*** DATASET ROWS
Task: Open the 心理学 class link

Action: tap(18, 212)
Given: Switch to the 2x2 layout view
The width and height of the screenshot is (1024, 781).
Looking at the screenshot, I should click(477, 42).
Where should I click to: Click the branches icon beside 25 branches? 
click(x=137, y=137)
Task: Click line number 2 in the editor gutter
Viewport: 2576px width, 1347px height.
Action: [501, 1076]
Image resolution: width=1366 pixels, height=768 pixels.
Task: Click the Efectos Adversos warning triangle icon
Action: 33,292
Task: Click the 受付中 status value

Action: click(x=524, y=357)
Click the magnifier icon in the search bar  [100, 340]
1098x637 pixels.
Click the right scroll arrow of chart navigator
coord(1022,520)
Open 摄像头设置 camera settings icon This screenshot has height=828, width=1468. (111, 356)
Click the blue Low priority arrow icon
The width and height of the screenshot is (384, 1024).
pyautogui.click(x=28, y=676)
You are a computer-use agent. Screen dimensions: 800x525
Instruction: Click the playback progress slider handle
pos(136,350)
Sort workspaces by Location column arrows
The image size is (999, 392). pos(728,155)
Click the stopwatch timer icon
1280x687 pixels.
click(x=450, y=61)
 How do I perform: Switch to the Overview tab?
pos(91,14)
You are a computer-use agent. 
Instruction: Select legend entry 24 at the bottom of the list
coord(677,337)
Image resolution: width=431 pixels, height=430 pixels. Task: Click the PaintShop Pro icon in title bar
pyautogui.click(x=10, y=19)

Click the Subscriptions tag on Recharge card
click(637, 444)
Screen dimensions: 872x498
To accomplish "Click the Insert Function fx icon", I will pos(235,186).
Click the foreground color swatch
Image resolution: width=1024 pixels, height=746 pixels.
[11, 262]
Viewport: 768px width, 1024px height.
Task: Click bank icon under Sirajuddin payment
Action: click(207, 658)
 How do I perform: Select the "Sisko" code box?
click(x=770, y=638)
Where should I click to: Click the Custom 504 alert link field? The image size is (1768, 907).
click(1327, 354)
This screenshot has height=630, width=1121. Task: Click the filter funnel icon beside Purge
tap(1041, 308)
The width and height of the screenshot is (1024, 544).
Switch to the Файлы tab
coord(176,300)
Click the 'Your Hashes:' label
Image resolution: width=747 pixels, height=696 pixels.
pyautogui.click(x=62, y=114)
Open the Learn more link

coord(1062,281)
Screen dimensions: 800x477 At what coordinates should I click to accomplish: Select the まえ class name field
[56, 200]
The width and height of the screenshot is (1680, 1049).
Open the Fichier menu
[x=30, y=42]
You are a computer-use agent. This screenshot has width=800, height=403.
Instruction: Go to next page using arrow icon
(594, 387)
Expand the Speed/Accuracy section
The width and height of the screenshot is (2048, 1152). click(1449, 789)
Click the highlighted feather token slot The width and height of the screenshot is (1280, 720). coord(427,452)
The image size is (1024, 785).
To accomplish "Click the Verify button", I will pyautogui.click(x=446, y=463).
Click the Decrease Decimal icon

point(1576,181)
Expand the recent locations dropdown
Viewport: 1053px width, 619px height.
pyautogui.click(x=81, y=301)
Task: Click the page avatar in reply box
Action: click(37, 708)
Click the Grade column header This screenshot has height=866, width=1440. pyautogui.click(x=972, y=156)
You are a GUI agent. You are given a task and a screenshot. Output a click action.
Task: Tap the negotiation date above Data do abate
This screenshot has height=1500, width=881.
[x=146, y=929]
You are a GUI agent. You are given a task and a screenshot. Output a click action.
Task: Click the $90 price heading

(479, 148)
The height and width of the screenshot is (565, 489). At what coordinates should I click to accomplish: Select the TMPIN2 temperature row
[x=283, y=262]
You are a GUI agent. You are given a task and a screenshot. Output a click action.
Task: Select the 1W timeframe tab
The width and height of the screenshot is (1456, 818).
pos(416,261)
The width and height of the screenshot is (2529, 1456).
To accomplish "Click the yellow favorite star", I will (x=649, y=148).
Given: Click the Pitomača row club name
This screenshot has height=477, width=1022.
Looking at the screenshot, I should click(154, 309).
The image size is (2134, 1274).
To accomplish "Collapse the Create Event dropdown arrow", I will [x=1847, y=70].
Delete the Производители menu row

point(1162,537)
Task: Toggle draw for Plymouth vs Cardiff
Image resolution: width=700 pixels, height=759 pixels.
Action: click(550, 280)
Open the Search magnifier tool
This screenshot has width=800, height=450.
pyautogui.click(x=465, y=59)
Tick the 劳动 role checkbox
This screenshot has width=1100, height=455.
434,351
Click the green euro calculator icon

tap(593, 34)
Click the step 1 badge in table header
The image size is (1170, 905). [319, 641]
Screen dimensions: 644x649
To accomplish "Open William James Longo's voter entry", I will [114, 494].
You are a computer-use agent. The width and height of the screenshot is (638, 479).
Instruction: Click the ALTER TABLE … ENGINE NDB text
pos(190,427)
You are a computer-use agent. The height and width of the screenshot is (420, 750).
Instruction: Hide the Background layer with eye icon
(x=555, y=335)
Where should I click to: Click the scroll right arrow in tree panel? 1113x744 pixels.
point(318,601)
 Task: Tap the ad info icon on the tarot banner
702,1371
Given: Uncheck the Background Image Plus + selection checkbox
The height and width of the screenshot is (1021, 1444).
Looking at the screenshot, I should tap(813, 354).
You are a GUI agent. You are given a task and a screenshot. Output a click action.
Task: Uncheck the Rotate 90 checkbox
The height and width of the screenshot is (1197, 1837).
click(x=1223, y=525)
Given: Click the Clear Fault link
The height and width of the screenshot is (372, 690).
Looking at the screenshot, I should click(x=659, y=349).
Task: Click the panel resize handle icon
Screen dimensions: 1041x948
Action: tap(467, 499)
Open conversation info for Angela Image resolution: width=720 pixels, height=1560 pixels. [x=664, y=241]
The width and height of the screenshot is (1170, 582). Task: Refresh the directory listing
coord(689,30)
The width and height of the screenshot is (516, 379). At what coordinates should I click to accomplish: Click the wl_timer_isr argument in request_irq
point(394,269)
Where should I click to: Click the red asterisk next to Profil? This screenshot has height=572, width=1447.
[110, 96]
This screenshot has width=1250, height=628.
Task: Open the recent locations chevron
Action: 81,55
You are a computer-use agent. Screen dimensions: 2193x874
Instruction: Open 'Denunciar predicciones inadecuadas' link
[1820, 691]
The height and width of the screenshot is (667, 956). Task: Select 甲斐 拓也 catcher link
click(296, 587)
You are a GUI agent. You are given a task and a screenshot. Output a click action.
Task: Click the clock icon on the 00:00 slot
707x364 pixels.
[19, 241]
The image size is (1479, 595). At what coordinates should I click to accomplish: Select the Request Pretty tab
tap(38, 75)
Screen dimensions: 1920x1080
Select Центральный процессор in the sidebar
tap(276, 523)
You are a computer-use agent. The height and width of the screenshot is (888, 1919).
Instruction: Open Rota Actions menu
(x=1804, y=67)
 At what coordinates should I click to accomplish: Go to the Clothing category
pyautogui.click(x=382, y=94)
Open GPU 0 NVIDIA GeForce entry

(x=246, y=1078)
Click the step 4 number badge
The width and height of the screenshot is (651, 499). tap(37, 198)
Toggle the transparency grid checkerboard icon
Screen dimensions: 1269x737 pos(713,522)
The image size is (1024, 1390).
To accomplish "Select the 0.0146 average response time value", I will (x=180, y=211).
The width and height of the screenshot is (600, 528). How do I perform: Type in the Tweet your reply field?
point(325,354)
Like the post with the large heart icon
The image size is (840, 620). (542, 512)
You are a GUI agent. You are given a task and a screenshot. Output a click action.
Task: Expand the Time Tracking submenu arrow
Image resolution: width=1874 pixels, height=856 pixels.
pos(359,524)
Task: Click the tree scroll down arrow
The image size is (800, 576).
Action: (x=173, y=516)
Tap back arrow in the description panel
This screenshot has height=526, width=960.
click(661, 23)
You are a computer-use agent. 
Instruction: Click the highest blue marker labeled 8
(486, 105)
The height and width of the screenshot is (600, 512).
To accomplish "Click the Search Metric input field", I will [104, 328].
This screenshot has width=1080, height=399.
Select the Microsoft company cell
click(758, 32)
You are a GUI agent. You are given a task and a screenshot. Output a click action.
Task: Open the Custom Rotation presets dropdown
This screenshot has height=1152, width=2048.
******
◆ WRITTEN PROBLEM
Lay out the data from its start through the line containing "Looking at the screenshot, I should click(477, 42).", inclusive, as a two-column CSV with the headers request and answer and one row per pair. Put each value in a single quoted field, replacing line breaks with spaces.

◆ SOLUTION TO THE PROBLEM
request,answer
"Task: Open the 心理学 class link","Action: tap(18, 212)"
"Given: Switch to the 2x2 layout view The width and height of the screenshot is (1024, 781).","Looking at the screenshot, I should click(477, 42)."